Required work: Could you set down exactly the lines of the data below, starting at the one that holds "Given: Tick the 客户 filter checkbox" and ending at the one that holds "Task: Open a new browser tab", both included, and only those?

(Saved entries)
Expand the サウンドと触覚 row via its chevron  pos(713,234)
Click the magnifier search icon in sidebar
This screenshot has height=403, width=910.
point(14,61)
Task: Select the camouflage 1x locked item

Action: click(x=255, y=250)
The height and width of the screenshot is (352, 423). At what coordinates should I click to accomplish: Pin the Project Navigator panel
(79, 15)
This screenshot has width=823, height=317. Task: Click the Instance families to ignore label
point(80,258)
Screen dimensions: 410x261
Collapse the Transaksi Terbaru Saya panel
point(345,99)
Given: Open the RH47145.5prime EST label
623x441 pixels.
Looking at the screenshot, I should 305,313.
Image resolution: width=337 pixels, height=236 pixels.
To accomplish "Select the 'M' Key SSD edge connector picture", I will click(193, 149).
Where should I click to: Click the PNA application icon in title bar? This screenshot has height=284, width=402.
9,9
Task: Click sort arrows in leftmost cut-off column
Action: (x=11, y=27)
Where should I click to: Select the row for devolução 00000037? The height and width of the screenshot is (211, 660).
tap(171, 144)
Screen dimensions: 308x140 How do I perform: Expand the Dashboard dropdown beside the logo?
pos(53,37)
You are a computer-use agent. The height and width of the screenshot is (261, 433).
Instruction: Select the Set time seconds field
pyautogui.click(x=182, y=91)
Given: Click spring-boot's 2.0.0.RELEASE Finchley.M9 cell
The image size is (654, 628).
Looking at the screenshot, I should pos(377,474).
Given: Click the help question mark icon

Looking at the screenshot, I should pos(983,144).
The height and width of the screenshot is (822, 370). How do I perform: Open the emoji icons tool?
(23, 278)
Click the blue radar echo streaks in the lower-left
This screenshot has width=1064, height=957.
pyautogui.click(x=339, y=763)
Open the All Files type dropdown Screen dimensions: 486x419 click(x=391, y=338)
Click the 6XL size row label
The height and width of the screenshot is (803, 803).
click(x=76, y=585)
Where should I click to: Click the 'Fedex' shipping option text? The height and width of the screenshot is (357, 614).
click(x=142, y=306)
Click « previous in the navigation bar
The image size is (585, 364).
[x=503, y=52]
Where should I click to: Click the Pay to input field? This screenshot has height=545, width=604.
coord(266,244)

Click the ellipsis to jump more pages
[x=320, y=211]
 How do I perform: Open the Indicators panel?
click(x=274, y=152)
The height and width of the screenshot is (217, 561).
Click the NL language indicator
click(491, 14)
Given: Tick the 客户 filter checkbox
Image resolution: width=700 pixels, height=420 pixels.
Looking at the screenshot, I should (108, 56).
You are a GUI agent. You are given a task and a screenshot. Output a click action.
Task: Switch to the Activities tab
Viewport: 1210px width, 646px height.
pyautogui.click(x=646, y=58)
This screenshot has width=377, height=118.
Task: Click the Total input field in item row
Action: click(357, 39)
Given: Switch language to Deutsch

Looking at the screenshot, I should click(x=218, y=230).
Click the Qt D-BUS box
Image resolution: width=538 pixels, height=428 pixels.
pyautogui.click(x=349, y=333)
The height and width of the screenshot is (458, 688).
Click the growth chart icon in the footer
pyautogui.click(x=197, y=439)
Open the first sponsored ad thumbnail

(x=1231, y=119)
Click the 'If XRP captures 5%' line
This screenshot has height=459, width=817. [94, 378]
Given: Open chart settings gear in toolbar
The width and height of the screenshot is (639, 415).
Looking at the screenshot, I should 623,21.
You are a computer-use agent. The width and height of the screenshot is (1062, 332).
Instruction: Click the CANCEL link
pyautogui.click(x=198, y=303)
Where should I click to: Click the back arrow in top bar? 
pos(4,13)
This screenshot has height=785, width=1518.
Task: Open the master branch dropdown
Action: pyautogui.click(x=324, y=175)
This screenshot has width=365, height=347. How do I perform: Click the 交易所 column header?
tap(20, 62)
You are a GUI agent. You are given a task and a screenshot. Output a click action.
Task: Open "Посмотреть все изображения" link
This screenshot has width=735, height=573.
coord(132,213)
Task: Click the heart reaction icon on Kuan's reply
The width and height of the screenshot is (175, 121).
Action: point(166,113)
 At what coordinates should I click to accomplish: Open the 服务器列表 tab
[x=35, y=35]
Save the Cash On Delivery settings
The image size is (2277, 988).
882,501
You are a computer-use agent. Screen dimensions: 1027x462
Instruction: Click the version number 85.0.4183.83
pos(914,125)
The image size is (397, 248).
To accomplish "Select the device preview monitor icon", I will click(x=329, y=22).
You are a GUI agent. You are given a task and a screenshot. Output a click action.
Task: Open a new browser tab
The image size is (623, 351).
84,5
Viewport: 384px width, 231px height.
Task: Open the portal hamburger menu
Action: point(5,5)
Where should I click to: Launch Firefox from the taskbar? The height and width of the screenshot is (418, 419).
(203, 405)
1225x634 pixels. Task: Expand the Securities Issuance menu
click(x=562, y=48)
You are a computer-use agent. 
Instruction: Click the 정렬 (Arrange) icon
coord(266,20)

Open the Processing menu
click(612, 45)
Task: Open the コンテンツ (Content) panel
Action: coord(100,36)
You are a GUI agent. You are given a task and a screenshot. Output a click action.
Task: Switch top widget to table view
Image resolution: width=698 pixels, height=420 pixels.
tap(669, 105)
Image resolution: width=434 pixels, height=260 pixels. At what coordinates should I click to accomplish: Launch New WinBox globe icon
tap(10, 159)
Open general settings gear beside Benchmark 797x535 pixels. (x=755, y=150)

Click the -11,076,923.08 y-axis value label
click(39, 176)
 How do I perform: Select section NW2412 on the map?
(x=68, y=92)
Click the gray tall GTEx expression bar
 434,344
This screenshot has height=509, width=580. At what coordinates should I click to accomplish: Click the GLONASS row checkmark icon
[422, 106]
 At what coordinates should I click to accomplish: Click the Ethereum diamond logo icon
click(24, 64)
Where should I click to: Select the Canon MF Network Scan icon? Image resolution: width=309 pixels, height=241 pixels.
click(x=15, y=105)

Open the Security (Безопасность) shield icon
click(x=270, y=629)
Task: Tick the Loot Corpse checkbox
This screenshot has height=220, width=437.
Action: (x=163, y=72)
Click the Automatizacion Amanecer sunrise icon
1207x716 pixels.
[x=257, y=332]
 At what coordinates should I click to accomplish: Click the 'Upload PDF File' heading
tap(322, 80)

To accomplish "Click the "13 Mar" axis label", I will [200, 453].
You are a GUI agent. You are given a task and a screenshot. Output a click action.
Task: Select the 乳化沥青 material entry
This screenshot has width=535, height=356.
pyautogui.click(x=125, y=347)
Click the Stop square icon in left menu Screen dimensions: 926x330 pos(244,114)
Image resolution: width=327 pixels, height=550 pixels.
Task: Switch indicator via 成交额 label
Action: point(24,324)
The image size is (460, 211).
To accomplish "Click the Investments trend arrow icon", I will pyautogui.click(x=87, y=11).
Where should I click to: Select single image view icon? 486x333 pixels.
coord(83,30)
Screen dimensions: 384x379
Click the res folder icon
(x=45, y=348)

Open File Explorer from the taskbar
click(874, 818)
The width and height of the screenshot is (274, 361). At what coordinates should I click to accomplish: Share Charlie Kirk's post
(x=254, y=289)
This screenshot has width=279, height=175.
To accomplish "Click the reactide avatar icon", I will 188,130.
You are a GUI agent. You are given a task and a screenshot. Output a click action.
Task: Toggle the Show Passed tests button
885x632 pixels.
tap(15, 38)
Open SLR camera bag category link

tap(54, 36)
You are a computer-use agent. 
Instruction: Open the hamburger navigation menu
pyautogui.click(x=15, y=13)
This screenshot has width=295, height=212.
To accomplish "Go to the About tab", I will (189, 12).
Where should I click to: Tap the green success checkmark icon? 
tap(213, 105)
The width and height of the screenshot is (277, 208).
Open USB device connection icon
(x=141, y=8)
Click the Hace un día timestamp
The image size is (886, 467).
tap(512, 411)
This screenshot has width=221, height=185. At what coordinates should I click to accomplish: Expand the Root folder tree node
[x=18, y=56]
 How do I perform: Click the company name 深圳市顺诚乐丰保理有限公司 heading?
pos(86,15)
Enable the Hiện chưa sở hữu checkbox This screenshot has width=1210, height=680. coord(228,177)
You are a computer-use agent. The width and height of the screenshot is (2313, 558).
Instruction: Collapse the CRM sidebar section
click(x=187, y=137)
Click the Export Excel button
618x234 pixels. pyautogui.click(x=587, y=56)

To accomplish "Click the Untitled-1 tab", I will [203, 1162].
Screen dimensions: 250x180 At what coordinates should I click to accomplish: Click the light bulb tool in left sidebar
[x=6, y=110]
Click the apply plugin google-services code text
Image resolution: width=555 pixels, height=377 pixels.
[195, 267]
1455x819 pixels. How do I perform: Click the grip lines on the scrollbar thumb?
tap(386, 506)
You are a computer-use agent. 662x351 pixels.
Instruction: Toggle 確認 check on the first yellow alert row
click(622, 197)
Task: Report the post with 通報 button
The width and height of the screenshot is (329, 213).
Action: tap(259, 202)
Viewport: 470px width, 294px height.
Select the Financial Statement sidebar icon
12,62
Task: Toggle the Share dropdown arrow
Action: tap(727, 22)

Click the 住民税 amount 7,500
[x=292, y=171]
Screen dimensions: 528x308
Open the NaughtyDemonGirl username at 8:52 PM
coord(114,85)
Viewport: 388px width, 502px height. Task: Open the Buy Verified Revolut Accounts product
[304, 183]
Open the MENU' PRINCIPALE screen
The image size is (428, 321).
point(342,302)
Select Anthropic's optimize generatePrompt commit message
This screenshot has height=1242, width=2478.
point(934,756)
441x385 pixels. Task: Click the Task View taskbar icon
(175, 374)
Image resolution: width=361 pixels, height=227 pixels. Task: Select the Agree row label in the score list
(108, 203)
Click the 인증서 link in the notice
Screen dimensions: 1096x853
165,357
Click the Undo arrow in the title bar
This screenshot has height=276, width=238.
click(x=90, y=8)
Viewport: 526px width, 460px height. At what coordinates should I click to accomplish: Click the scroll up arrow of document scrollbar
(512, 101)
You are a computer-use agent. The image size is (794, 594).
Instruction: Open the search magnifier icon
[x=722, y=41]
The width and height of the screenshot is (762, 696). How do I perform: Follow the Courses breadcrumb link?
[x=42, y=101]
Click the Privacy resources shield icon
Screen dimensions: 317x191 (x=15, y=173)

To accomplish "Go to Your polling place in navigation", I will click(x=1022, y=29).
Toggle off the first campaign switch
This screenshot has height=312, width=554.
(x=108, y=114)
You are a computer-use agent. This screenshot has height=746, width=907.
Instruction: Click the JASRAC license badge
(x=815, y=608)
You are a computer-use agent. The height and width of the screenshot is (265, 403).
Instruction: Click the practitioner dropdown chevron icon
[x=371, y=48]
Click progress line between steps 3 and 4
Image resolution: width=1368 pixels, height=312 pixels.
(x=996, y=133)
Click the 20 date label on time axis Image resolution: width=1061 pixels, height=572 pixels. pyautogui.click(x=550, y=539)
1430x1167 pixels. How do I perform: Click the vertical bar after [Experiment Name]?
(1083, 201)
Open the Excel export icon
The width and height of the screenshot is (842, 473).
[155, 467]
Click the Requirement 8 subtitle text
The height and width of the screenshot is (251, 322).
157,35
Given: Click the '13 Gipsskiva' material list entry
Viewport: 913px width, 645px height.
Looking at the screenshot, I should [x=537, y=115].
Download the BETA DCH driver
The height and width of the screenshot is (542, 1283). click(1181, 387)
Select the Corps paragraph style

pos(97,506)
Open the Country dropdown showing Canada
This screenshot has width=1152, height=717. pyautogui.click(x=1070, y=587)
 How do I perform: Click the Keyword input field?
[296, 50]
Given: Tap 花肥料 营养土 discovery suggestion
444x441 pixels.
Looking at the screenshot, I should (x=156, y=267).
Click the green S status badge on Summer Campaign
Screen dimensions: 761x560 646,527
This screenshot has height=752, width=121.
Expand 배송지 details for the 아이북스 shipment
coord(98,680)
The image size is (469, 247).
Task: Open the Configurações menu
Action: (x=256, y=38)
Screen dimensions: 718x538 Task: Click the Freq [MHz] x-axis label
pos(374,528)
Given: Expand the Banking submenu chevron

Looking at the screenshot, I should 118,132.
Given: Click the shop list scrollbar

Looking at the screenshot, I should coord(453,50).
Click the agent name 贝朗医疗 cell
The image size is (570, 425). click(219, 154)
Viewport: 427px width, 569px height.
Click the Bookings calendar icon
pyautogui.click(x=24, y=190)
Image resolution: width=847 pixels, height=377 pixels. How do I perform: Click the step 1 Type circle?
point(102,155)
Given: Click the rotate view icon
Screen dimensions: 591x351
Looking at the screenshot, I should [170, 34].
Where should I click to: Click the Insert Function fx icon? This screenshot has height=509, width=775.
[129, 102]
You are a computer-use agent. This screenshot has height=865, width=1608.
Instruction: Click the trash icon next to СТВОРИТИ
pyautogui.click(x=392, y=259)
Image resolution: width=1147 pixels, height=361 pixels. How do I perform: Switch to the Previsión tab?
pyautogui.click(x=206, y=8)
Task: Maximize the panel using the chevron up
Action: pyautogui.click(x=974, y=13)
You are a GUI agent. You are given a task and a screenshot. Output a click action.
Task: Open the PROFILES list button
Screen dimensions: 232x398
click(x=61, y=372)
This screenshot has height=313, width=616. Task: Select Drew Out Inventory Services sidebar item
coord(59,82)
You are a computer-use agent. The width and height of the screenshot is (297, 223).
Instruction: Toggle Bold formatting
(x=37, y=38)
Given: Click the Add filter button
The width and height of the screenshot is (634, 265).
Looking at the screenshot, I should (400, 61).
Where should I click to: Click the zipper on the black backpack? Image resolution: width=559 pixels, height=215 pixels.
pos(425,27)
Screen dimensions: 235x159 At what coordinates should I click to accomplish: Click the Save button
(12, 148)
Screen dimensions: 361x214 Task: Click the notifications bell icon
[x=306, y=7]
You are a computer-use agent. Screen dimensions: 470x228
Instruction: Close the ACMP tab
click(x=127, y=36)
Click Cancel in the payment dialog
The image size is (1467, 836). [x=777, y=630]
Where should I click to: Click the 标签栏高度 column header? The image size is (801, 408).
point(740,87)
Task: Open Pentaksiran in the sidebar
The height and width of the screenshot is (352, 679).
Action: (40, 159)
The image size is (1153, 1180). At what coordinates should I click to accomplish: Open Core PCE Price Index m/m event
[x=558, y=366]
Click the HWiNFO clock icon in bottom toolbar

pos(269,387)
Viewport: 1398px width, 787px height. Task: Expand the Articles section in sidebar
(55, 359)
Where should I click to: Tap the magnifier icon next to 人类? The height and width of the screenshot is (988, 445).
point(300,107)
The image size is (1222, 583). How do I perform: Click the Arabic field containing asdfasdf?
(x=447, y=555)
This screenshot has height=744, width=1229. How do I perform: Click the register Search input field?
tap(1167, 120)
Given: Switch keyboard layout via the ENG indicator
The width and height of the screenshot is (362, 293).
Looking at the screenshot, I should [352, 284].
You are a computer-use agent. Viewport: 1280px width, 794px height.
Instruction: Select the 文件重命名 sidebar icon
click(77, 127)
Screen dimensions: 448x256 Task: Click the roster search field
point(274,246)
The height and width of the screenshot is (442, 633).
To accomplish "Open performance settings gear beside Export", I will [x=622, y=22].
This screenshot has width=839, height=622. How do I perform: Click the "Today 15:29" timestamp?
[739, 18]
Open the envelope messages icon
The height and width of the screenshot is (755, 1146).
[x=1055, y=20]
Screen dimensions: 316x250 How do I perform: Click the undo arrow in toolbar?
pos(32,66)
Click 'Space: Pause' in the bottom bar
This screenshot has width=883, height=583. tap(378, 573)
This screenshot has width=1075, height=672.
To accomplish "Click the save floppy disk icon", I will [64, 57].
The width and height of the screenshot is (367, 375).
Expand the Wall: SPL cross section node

Exercise solution:
Given: Tick the 客户 filter checkbox
Image resolution: width=700 pixels, height=420 pixels.
Looking at the screenshot, I should (108, 56).
You are a GUI agent. You are given a task and a screenshot. Output a click action.
Task: Switch to the Activities tab
Viewport: 1210px width, 646px height.
pyautogui.click(x=646, y=58)
This screenshot has width=377, height=118.
Task: Click the Total input field in item row
Action: click(357, 39)
Given: Switch language to Deutsch

Looking at the screenshot, I should click(x=218, y=230).
Click the Qt D-BUS box
Image resolution: width=538 pixels, height=428 pixels.
pyautogui.click(x=349, y=333)
The height and width of the screenshot is (458, 688).
Click the growth chart icon in the footer
pyautogui.click(x=197, y=439)
Open the first sponsored ad thumbnail

(x=1231, y=119)
Click the 'If XRP captures 5%' line
This screenshot has height=459, width=817. [94, 378]
Given: Open chart settings gear in toolbar
The width and height of the screenshot is (639, 415).
Looking at the screenshot, I should 623,21.
You are a computer-use agent. The width and height of the screenshot is (1062, 332).
Instruction: Click the CANCEL link
pyautogui.click(x=198, y=303)
Where should I click to: Click the back arrow in top bar? 
pos(4,13)
This screenshot has height=785, width=1518.
Task: Open the master branch dropdown
Action: pyautogui.click(x=324, y=175)
This screenshot has width=365, height=347. How do I perform: Click the 交易所 column header?
tap(20, 62)
You are a GUI agent. You are given a task and a screenshot. Output a click action.
Task: Open "Посмотреть все изображения" link
This screenshot has width=735, height=573.
coord(132,213)
Task: Click the heart reaction icon on Kuan's reply
The width and height of the screenshot is (175, 121).
Action: point(166,113)
 At what coordinates should I click to accomplish: Open the 服务器列表 tab
[x=35, y=35]
Save the Cash On Delivery settings
The image size is (2277, 988).
882,501
You are a computer-use agent. Screen dimensions: 1027x462
Instruction: Click the version number 85.0.4183.83
pos(914,125)
The image size is (397, 248).
To accomplish "Select the device preview monitor icon", I will click(x=329, y=22).
You are a GUI agent. You are given a task and a screenshot. Output a click action.
Task: Open a new browser tab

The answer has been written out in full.